Blake rientra in questa esigua e coraggiosa schiera coll’aver recepito i temi cari all’otm e con l’essere andato oltre, facendo cioè tesoro di questi temi nelle sue composizioni originali. L’album in questione si apre con un brano non tradizionale (ma entrato comunque nella tradizione), legato ai Blue Sky Boys (Bill & Earl Bolick) ed inciso dai due nell’agosto del ’39, Are You From Dixie (Siete del Sud?). La versione di Blake, conforme all’originale, con in più un tocco chitarristico eccellente, è una sorta di presentazione del motivo conduttore di tutto il disco: la musica del sud degli Stati Uniti (Norman, tra l’altro, è del Tennessee).
Un flat-top picking style di pregevolissima fattura di Blake, affiancato dal delizioso, ma vigoroso, violoncello della moglie Nancy, conduce il motivo irlandese per cornamusa The Rights Of Man Hornpipe (la musica irlandese è oggetto oggigiorno di una massiccia riscoperta) e la canzone (non già ballata), composta da Blake stesso, Lonesome Jenny.

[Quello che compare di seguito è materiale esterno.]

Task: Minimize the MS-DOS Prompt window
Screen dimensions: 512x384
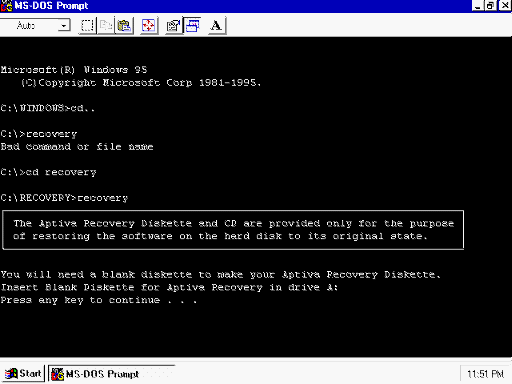Action: (x=478, y=6)
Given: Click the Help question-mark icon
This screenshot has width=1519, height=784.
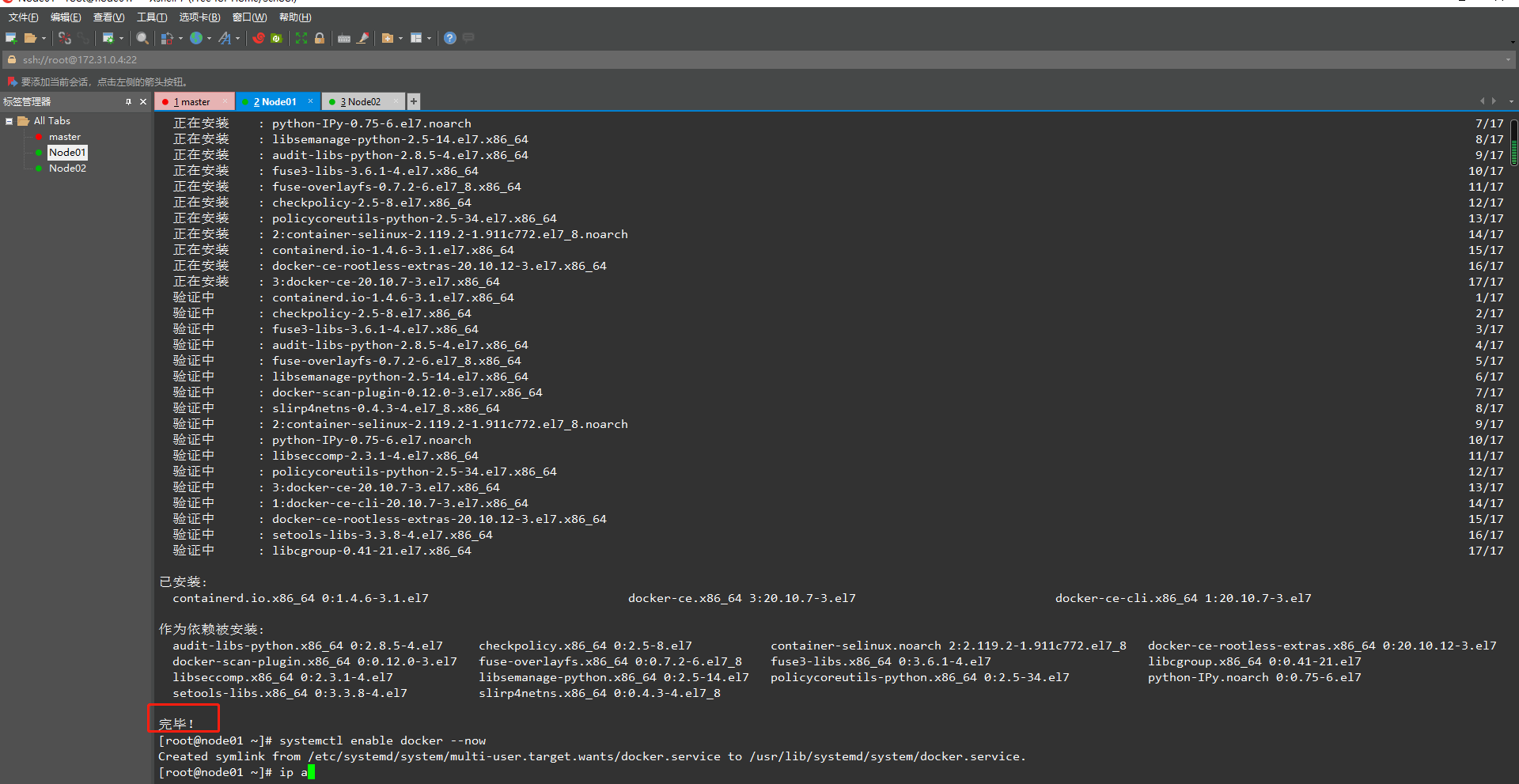Looking at the screenshot, I should coord(449,37).
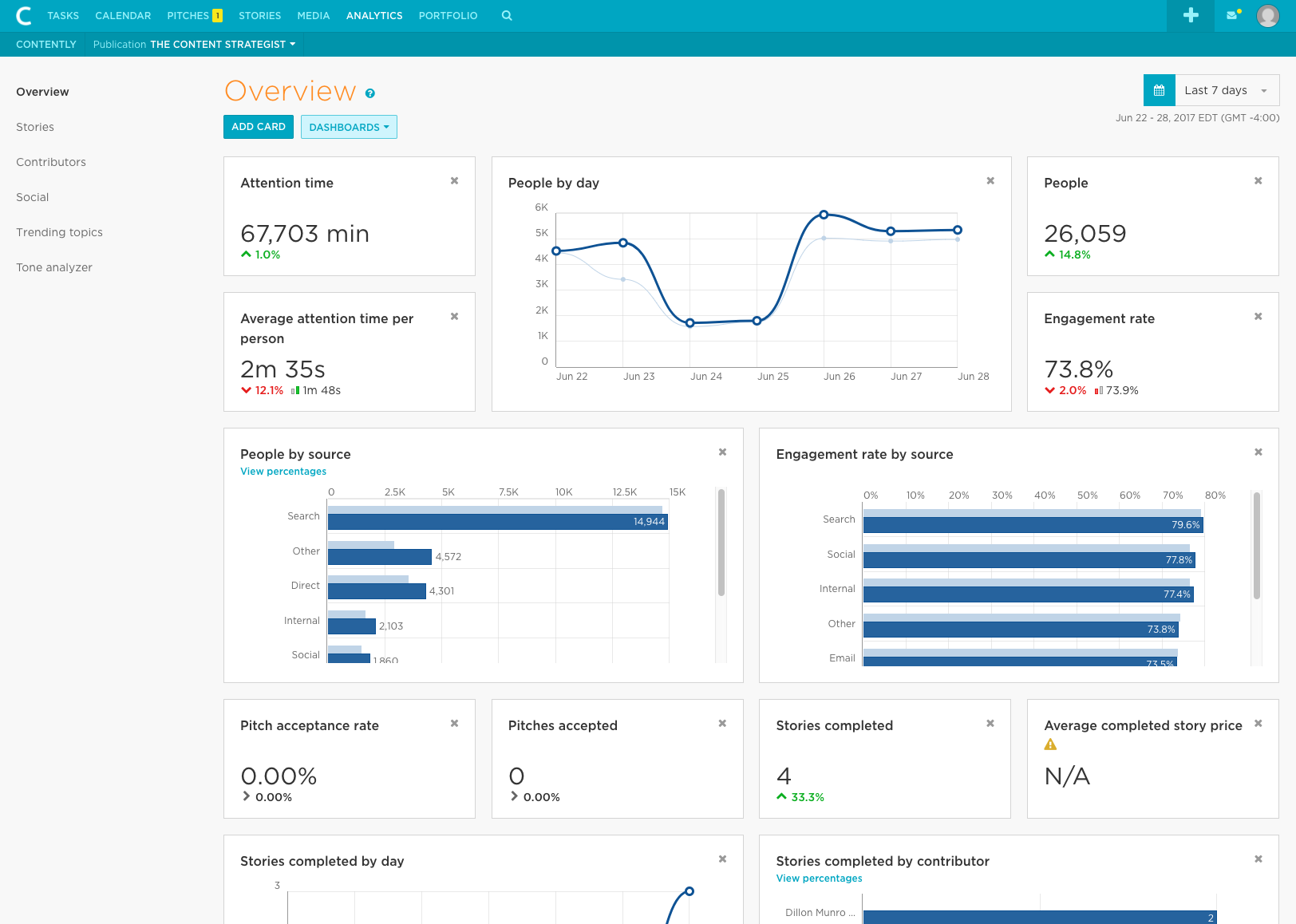Click the plus create-new icon
The image size is (1296, 924).
(1190, 16)
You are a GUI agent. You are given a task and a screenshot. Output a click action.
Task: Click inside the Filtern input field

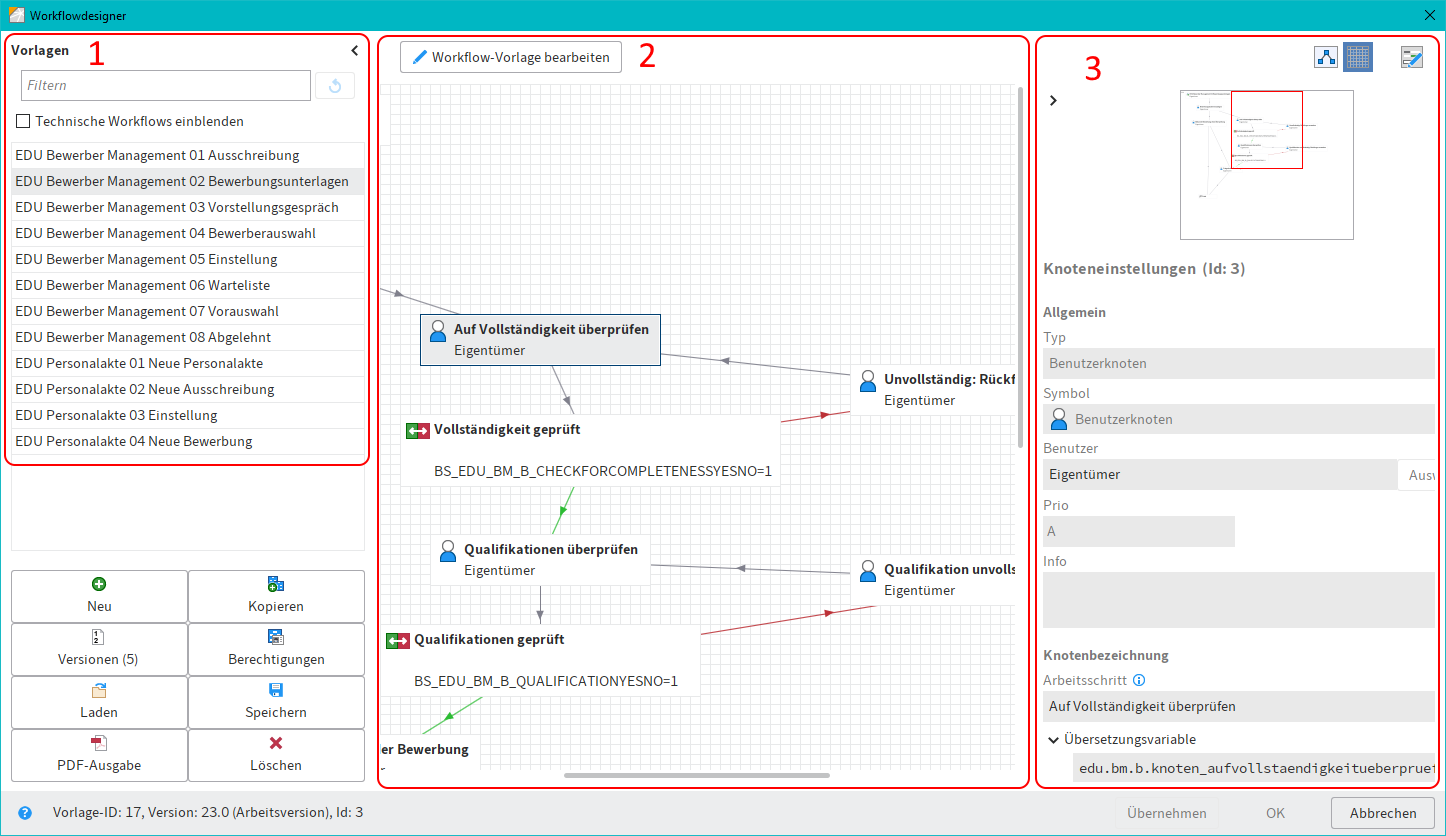(x=165, y=85)
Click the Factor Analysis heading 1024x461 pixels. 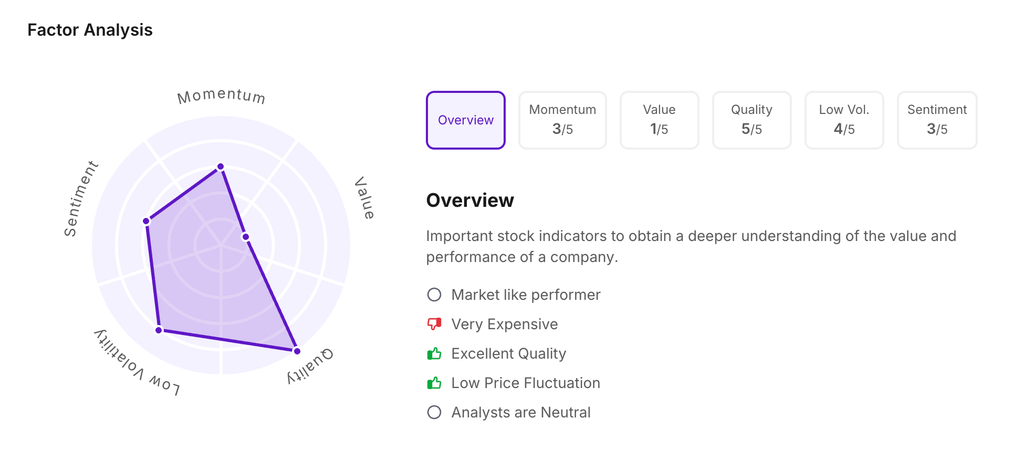pyautogui.click(x=90, y=30)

Railroad Blues, sebbene attribuita al nostro artista, deriva tuttavia da Southern Whoopee Song degli Anglin Brothers, a sua volta l’esatto rifacimento della celebre Railroad Blues del vero autore Sam Fleming McGee, un chitarrista e cantante bianco al quale Blake deve molto, a cominciare dal particolare uso della voce. E’ interessante a tale proposito comparare la versione presente qui (lunghissima, col testo modificato) con quella di Sam (per esempio in County 511, Arhoolie 5012, Folkways 2379) o con la versione ad usum delphini che ne dà Tom Paley dei New Lost City Ramblers (Folkways 2398).
Foggy Valley (un’altra composizione di Blake) è l’unico brano dell’album in cui l’artista si cimenta al mandolino con la moglie alla chitarra; è un vero peccato che l’episodio al mandolino sia unico, essendo Blake in possesso di un fraseggio pari forse a quello del miglior Frank Wakefield, un mandolinista d’eccezione. I capolavori dell’album sono, a mio avviso, i due brani tradizionali: Blackberry Blossom e D. Medley. Il primo è un vecchio fiddle-tune, adattato qui alla chitarra, che risale alla guerra civile. Inciso probabilmente per la prima volta (non mi risultano incisioni antecedenti) da Dick Burnett e Oscar Ruttledge il 19 aprile 1930, è conosciutissimo da tutti i fiddlers e non (Sam McGee, Doc Watson, Dudley Hill), dal Kentucky orientale (Wild Rose Of The Mountain), alla West Virginia (Yew Piney Mountain).
D Medley contiene invece una selezione, in Re maggiore, dello stesso Blake, di quattro altrettanto note melodie per violino, nell’ordine: Susanna Gal (o Western Country o Fly Around My Pretty Little Miss o ancora Blue Eyed Girl), Bill Cheatham, The Year Of Jubilo e Fisher’s Hornpipe. Per gli interessati aggiungo che sono quattro le hornpipes più conosciute tra i violinisti di otm, Fisher’s, Rickett’s, Sailor’s e Durang’s Hornpipe; suonate tutte generalmente in Re, si possono trovare anche in trascrizioni in Fa (versioni pubblicate) e più raramente in Sol (area intorno a Galax, Virginia).
Un appunto del tutto personale: pare che il fiore ed il frutto (la mora) del rovo (blackberry) siano i più resistenti all’inquinamento ambientale; dato per certo che la scelta del titolo dell’album non sia casuale, l’allegoria è valida anche da un punto di vista strettamente musicale? Superlativo.
P.S. Voglio dedicare quest’album agli ingenui che reputano l’otm una musica d’altri tempi.